= Partials Sequence =

Young adult fiction book series

The Partials Sequence is a book series by Dan Wells that was published by the HarperCollins imprint Balzer & Bray. The series is composed of a trilogy in addition to a novella prequel. The story is set in a dystopic New York and follows the protagonist Kira Walker.

== Books ==

=== Isolation ===
Isolation is the prequel to the Partials Sequence.

=== Partials ===
Partials was published on February 28, 2012 by the HarperCollins imprint Balzer & Bray. Common Sense Media gave Partials a five star rating and recommended the book for readers age fourteen and up. The Los Angeles Times noted that although the book is young adult fiction, older readers may enjoy the book as well. The protagonist of the story is Kira Walker. The story is set in a dystopian world where the only living human beings left are in Long Island, New York. In the story, "Partials" are humans that were engineered to be weapons. In Slate, Chelsey Philpot compared the book to Megan McCafferty's book Thumped and Anna Carey's Eve. The book is 480 pages long.

=== Fragments ===
Fragments was published on February 26, 2013 by the HarperCollins imprint Balzer & Bray. Common Sense Media gave Fragments a five star rating and recommended the book for readers age fourteen and up. Fragments follows Kira as she searches for the remains of a company called ParaGen. Kira allies herself with two Partials during her journey through the wasteland.

=== Ruins ===
Ruins was published on March 11, 2014 by the HarperCollins imprint Balzer & Bray. Common Sense Media gave Ruins a five star rating and recommended the book for readers age fourteen and up. The book is 464 pages long. Ruins was a finalist in the Young Adult Speculative Novel category of the 2014 AML Awards.

——

→ TASKS AND EXERCISES:
**A)** Answer these from the article on the Partials Sequence:
(i) In Fragments, what company does Kira search for the remains of?
(ii) How many pages long is Ruins?
(iii) Who compared Partials to Thumped and Eve in Slate?
**B)** Quote the article on the Partials Sequence, starting with "The Partials Sequence is" and going on through "protagonist Kira Walker.".

——

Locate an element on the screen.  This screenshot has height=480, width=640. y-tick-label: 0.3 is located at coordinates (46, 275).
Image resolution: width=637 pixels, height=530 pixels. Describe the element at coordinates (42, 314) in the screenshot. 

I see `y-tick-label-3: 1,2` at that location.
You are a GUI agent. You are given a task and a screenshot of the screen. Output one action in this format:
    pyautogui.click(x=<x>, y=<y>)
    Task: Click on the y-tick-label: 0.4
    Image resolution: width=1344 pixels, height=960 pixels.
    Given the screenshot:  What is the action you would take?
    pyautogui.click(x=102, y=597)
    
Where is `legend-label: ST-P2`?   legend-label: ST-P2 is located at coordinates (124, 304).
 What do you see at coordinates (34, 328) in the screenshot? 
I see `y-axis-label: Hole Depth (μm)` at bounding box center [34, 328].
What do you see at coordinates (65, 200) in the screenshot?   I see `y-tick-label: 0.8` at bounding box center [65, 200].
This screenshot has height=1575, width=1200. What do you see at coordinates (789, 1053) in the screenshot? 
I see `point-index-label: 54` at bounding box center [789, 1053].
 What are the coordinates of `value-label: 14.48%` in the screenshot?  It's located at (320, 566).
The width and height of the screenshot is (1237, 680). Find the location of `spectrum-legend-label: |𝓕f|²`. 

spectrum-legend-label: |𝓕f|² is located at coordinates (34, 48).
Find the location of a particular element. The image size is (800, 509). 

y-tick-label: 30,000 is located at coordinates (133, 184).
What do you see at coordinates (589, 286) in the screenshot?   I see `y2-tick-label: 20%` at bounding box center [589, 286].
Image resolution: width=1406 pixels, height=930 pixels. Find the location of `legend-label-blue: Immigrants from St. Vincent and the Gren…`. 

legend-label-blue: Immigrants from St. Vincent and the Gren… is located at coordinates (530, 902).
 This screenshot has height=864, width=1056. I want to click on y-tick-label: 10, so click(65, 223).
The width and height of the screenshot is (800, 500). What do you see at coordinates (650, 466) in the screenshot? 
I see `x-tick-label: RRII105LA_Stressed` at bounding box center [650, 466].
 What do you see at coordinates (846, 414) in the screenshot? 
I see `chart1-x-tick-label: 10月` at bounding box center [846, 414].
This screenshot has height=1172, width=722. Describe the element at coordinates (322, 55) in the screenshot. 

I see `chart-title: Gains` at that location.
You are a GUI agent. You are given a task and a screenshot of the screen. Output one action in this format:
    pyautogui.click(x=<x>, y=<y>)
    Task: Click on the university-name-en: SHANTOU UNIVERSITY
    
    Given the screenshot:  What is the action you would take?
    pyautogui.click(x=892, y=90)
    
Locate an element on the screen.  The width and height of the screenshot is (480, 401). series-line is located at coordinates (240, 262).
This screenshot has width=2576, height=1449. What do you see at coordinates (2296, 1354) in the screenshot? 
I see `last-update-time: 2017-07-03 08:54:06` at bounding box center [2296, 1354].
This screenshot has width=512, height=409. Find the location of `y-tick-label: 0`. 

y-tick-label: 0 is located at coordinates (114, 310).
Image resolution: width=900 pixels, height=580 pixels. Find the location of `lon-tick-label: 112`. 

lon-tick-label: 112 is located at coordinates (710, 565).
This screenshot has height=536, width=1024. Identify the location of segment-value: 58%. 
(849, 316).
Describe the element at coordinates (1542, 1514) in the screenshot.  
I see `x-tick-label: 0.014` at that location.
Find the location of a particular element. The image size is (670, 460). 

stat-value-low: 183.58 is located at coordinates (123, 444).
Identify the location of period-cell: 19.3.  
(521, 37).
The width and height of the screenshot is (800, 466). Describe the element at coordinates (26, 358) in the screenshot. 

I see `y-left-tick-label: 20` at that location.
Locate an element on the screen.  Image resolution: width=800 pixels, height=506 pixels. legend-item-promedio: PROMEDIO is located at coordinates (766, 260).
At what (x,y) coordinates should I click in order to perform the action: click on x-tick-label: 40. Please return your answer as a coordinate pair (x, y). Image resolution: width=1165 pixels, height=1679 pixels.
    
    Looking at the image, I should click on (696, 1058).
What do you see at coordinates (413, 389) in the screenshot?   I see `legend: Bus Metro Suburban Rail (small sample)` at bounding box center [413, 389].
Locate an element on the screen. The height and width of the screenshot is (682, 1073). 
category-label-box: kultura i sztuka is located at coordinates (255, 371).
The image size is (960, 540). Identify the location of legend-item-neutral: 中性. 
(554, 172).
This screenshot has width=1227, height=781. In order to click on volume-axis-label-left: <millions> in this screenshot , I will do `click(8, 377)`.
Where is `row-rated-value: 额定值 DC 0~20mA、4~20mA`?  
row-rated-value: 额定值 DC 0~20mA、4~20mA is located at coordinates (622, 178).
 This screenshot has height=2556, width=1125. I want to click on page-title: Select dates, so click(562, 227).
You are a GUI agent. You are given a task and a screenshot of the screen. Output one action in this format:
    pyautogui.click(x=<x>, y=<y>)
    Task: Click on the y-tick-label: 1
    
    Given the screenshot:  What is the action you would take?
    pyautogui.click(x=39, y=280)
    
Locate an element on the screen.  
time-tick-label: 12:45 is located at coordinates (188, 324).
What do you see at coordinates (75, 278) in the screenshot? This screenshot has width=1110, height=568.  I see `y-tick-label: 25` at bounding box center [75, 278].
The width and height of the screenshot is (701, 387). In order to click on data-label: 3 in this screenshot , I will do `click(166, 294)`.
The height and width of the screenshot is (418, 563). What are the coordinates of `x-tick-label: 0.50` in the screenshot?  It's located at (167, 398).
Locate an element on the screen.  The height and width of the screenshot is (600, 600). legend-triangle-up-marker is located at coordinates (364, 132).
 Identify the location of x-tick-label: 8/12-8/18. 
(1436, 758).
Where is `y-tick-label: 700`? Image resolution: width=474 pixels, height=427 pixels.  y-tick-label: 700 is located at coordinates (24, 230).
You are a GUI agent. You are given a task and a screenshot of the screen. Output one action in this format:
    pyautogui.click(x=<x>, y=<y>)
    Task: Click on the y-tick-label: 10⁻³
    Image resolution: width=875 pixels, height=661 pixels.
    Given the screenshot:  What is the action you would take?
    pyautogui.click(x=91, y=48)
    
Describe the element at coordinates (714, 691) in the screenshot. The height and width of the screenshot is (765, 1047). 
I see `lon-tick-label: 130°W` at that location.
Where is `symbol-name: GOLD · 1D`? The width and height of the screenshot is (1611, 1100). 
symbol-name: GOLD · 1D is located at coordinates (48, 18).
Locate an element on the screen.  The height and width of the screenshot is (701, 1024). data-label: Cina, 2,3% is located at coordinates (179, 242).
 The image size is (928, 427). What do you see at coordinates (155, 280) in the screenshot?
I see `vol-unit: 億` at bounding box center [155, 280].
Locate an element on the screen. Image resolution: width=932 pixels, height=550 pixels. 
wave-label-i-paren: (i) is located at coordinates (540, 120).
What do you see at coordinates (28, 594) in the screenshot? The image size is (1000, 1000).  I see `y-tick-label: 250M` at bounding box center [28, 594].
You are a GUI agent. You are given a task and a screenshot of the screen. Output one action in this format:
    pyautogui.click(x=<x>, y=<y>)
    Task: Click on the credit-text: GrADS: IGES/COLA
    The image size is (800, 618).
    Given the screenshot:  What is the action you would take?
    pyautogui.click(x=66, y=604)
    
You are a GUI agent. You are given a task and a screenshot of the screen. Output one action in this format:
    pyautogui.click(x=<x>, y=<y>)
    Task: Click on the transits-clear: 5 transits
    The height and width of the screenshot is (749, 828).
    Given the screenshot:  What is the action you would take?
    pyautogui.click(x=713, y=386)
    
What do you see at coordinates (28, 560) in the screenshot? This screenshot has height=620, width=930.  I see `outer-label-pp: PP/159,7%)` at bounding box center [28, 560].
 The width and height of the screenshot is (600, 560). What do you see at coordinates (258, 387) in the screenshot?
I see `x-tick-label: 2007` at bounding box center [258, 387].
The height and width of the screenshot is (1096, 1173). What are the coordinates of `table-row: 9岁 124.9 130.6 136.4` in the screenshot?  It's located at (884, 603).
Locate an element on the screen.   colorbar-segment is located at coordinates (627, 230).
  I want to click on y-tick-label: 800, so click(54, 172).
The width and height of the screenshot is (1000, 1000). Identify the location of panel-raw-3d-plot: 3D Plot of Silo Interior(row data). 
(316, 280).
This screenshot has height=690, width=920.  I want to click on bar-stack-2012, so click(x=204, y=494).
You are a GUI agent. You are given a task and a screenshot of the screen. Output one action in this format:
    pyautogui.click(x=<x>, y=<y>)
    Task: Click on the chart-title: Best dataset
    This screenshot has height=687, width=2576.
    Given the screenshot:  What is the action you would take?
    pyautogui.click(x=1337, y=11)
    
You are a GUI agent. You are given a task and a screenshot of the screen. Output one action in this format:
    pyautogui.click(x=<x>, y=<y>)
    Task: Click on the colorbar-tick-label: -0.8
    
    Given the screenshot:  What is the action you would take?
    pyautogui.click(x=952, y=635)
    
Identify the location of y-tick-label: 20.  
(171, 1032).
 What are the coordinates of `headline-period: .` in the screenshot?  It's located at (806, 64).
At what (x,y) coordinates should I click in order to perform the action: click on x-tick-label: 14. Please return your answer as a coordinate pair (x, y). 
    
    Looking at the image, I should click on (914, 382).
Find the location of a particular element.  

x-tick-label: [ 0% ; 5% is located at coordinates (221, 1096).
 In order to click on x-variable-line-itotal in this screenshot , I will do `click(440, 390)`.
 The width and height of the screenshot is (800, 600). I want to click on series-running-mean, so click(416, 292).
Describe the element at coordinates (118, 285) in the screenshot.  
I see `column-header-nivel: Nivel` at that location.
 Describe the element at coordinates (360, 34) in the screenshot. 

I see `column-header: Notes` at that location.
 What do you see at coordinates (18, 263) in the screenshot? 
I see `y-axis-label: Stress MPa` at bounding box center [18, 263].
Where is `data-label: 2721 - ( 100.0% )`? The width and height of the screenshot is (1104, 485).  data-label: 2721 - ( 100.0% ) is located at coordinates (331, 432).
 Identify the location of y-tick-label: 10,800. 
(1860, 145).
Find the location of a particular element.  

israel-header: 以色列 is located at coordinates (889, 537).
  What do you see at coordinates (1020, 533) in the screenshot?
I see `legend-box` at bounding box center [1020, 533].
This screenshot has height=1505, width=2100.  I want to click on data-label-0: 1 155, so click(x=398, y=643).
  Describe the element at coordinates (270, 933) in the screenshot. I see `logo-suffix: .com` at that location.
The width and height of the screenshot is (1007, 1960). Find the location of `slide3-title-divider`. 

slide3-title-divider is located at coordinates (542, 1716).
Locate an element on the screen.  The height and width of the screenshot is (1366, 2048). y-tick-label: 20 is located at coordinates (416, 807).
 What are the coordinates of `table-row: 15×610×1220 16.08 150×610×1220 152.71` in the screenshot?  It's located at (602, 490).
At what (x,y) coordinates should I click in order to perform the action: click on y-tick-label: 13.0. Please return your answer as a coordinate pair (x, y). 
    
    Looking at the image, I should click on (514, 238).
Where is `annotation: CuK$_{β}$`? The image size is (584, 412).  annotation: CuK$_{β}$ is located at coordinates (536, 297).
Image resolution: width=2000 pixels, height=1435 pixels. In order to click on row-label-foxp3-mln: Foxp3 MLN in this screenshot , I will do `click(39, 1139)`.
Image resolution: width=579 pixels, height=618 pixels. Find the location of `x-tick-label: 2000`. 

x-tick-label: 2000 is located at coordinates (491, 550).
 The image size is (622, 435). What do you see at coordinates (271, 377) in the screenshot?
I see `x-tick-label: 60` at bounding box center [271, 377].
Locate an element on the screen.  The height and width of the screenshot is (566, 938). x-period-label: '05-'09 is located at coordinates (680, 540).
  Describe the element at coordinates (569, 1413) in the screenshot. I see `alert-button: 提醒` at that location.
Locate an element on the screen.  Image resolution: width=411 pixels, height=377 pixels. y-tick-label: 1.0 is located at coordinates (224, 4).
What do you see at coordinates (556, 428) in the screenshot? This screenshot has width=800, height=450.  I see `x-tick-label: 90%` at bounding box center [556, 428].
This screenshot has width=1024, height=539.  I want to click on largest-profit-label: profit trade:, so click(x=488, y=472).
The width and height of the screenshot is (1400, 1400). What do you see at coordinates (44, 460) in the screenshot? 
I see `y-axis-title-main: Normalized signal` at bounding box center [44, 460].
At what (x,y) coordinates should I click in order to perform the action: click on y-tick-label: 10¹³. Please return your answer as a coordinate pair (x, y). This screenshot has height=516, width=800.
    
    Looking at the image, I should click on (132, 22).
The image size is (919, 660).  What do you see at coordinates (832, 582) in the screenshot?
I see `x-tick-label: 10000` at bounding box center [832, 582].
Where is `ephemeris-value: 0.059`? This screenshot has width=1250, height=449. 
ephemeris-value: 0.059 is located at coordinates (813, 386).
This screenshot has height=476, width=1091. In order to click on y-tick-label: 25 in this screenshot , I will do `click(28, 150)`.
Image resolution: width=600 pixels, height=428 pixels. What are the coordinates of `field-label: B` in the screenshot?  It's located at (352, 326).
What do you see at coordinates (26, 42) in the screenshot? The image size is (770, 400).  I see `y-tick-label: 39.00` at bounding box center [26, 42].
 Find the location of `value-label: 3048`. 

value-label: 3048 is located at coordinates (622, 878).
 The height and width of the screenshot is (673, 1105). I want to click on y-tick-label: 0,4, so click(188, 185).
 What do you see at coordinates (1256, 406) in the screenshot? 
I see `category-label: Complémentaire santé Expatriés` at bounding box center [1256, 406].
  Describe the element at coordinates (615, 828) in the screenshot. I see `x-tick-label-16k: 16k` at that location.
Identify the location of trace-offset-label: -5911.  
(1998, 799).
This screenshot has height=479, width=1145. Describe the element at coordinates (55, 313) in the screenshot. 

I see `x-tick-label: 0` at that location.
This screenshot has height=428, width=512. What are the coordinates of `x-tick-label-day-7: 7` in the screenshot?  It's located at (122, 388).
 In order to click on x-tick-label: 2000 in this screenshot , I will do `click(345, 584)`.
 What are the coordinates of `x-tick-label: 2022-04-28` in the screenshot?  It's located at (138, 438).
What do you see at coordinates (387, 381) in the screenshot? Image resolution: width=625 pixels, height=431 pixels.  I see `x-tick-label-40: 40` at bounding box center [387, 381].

——

→ OUTPUTS BY TASK:
**A)**
(i) ParaGen
(ii) 464 pages
(iii) Chelsey Philpot

**B)**
The Partials Sequence is a book series by Dan Wells that was published by the HarperCollins imprint Balzer & Bray. The series is composed of a trilogy in addition to a novella prequel. The story is set in a dystopic New York and follows the protagonist Kira Walker.